Behalve de aanwezigheid van verschillende adhesines, beschikt een fractie van de T. denticola ATCC 33520 spirocheten over een "Ruthenium-rood positieve" buitenlaag {Appendix). Zowel transmissie- als scanning-electronenmicroscopisch onderzoek toonde deze Ruthenium-rood gevoelige buitenlaag aan op sommige
96 spirocheten. Na fixatie van T. denticola in de aanwezigheid van runder serum albumine (BSA) was deze laag niet waarneembaar (vergi. Hoofdstuk 5).

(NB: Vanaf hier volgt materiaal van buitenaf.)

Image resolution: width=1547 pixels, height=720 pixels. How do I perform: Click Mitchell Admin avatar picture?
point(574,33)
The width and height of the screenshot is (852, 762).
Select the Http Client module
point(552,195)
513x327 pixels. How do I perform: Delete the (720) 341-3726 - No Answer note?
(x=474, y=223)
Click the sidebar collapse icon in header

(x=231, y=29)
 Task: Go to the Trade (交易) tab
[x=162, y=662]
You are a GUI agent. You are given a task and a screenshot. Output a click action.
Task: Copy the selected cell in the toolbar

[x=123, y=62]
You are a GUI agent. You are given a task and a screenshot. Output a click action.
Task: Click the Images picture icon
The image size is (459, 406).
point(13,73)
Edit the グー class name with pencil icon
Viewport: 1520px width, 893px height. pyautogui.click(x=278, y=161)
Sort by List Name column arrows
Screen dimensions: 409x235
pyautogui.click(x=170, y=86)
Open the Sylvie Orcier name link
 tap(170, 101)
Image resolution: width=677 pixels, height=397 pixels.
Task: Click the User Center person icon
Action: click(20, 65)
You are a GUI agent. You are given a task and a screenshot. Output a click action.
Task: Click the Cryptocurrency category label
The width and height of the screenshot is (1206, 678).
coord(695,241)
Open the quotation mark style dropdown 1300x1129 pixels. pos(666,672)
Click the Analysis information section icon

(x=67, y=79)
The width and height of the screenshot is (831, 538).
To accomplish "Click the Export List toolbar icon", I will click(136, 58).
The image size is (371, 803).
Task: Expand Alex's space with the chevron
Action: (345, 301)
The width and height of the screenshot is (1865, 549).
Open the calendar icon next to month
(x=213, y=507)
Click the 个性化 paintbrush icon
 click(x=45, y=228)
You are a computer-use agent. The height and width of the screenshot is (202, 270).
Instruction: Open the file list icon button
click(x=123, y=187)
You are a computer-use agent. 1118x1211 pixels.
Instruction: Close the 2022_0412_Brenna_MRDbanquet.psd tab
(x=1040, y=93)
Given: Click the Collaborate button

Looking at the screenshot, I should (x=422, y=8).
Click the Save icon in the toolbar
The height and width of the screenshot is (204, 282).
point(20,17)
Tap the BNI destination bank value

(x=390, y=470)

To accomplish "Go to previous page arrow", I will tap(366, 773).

Orale spirocheten komen niet alleen voor in de subgingivale microflora nabij aangetaste plaatsen, maar zij zijn ook geïnvadeerd waargenomen. Om dit fenomeen nader te bestuderen werd de ontwikkeling van een in vitro model geïnitieerd {Hoofdstuk 6). Van enkele orale- en niet orale treponema stammen resulteerde de in vitro co-incubatie met gereconstrueerde epidermis in oppervlakkige hechting van een zeer laag aantal spirocheten. Invasie werd niet waargenomen. Het uitblijven van invasie door spirocheten in ons model zou gerelateerd kunnen zijn aan de uitbundige keratinisatie van de gereconstrueerde epidermis, aan de niet juiste experimentele omstandigheden gedurende de incubatie, of aan het onvermogen tot invasie van de door ons onderzochte spirocheten.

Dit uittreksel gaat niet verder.